Por el camino encontramos al Almodóvar más plástico (apostando más que nunca por el color block) al más detallista, pero a pesar de todo ese despliegue suntuoso, también al Almodóvar más sobrio, elegante, meticuloso y minimalista, quizás el más perfecto y calculado de los últimos tiempos. Así, la cámara se detiene embelesada en el rostro magnético de Tilda Swinton para seguir todos sus movimientos. Se trata de una mujer herida, destrozada, pero la actriz le confiere esa elegancia gélida e hipnótica que se encuentra en las antípodas de la febril y pasional interpretación de Anna Magnani en el fragmento de Roberto Rossellini El amor (1953).

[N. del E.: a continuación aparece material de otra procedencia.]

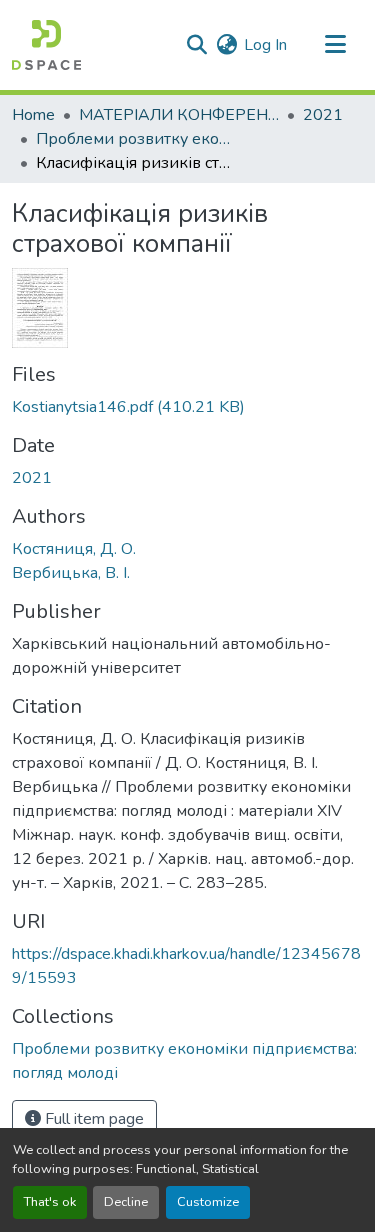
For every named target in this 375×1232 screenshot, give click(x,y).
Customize (208, 1202)
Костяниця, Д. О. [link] (74, 549)
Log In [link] (265, 45)
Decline (126, 1202)
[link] (187, 407)
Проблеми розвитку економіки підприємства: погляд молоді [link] (136, 139)
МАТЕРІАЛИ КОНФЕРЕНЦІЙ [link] (179, 115)
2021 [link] (323, 115)
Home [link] (33, 115)
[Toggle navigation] (335, 45)
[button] (46, 45)
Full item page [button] (92, 1119)
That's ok (50, 1202)
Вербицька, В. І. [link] (71, 573)
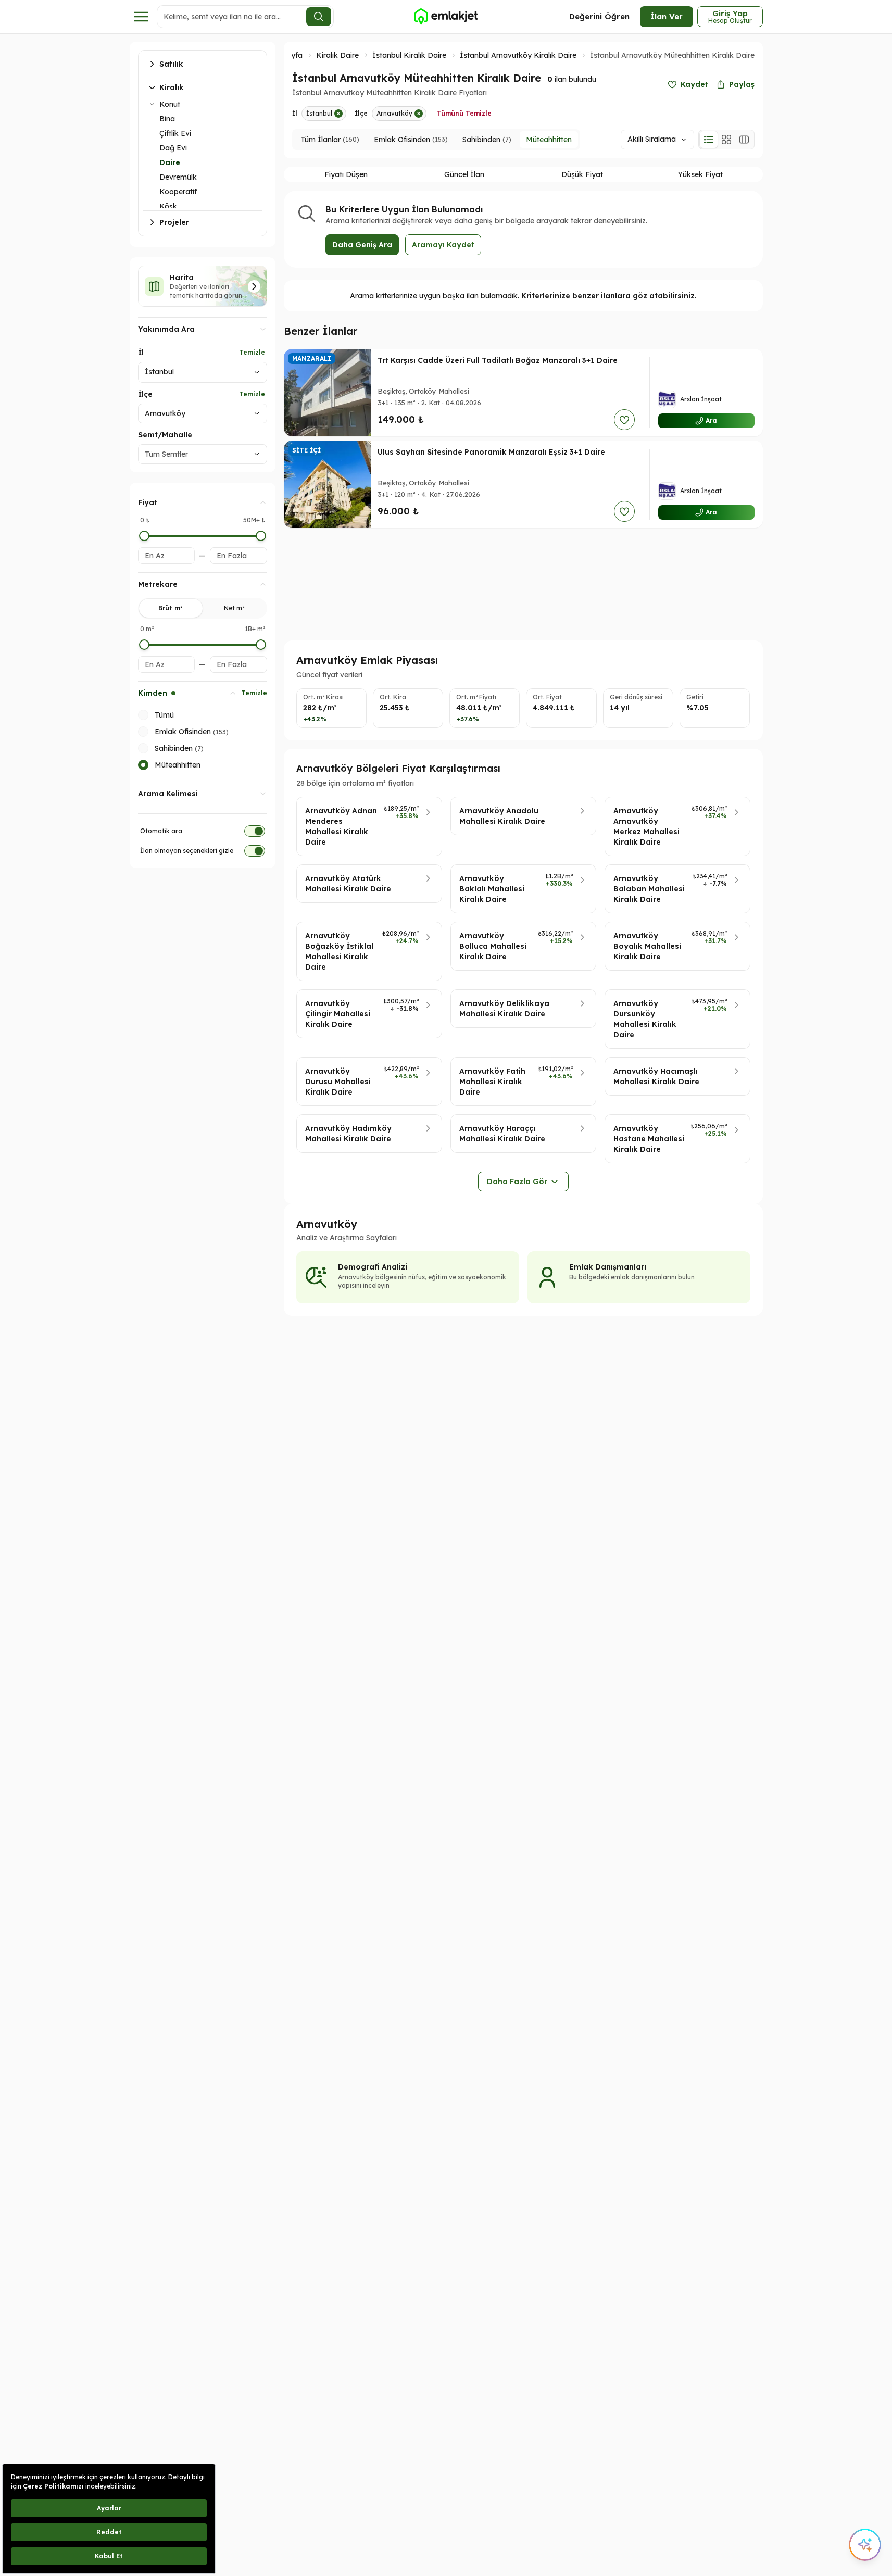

Es la primera vez que el director utiliza el inglés en una de sus películas. Y aunque hasta el momento se había mostrado reticente a dar ese salto, lo cierto es que la perfecta dicción de Swinton no desentona en absoluto en el mundo almodovariano, no le resta un ápice de autenticidad. El idilio entre la cámara de Almodóvar y la actriz nos conducen por un apasionante dispositivo en el que las máscaras y los disfraces desaparecen para dar paso a una interpretación de lo más desnuda, autorreflexiva y catártica, introduciéndose Tilda Swinton de forma inmediata en el panteón de grandes heroínas del director, mujeres que se enfrentan al desgarro del desamor para salir reforzadas de él.
La voz humana podría considerarse una bisagra entre toda su obra previa y lo que está por venir. No resulta casual que la banda sonora del cortometraje esté compuesta por algunas de las melodías más memorables que ha compuesto Alberto Iglesias para las películas de Pedro Almodóvar, como si fuera un ‘grandes éxitos’ condensado que se muestra a modo de cierre de una etapa después de la determinante ‘Dolor y gloria’. Quizás por esa razón también sobre la mesa de la protagonista se reúnen autoras que Almodóvar ya ha adaptado, como Alice Munro en Julieta, películas que incluyen guiños hacia su propia filmografía, como Kill Bill y la escena de la violación que remite a Hable con ella o novelas que probablemente adapte en un futuro más o menos cercano, como es el caso de Manual para mujeres de la limpieza, de Lucía Berlín. Un cruce perfecto entre el pasado y el futuro de un director que no renuncia a sí mismo para seguir reinventándose.